Eat like a caveman
Courtesy Kyle Kranz
Kyle Kranz is a 29-year-old former athlete who lost 85 pounds after gaining weight steadily after suffering a bad injury because of a car accident in middle school. “I was unable to play football and soccer like I previously had,” he says. Then a friend of his, who was starting to focus on his health a bit more, invited Kranz to join him during his freshmen year of high school. While in high school, he credits his weight loss to 75 percent dietary changes and 25 percent working out, which for him, consisted of mostly lifting weights, since the accident didn’t allow him to run. But the greatest difference for Kranz came from curbing what he puts in his mouth every single day. “You lose weight quickly when your diet changes from fast food, soda, and chips to meat and vegetables. I was the high schooler eating pre-portioned and pre-prepared—thanks for the help, Mom!—chicken breast and veggies for lunch. I also found out I actually enjoyed lifting weights, and put together a fairly respectable home gym in a spare bedroom,” he says. Though he eventually recovered and was able to become an endurance athlete, doing everything from swimming to cycling to running, Kranz maintains a caveman-like attitude toward nutrition. “My favorite health advice is something I read from Michael Pollan, when he said, ‘Eat real food. Not too much. Mostly plants.’ Eating real food and not processed junk was the biggest game changer for me,” he says. (Follow these 40 fast, easy tips to lose weight.)

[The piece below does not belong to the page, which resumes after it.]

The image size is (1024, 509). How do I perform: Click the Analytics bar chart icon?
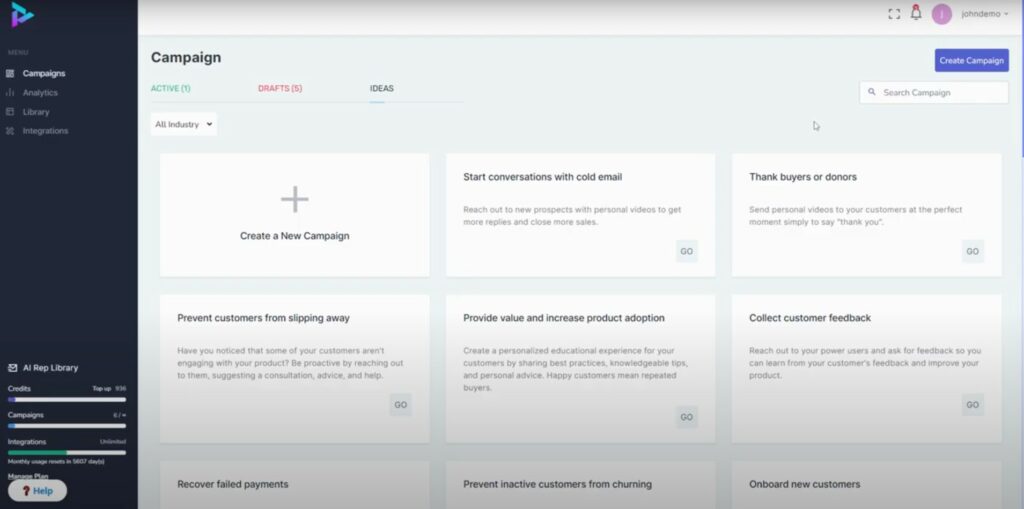click(x=11, y=93)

Be curious when it comes to working out
Courtesy Michael Tamez
It was a life-changing car accident when he was 20 years old that pushed now 36-year-old Michael Tamez to focus on his health. Having always struggled with weight management, it wasn’t until he realized how fragile his existence truly is that Tamez dedicated the next 15 years to being fit, happy, and healthy. Because of his severe sleep apnea, Tamez would fall asleep throughout the day at any given time. “One time I actually dozed off while driving on the highway and smashed into the car in front of me. Although nobody was severely injured, this shook me up pretty good,” he says. The timing of the accident—December, 2001—prompted Michael to make a New Year’s Resolution: He wanted to start working out and actually stick with it for a whole month. After those 30 days passed though, he hadn’t shed much weight, and he wasn’t really inspired by the exercise. That’s when his dad bought him a pair of boxing gloves, and he fell in love with the jab, cross, hook, uppercut three-minute rounds that helped him shed pounds quickly. Then when it warmed up outside, he started riding his bicycle, going for walks and hikes, and cleaning up his diet. His latest discovery? That he loves water sports. He and his wife moved to Florida and go kayaking, stand-up paddle boarding, swimming, and bodyboarding. In addition to keeping the weight off, he’s also been able to stop the sleep apnea and bring his blood pressure back down to normal. “I was ecstatic that I cured myself with exercise and food,” he says. That’s why Tamez’s best tip is to do some soul-searching around why you want to lose the weight and find exercises that really inspire you to stay active. These days, Tamez, who shed 105 pounds, has had added yoga and meditation to balance his mind, too.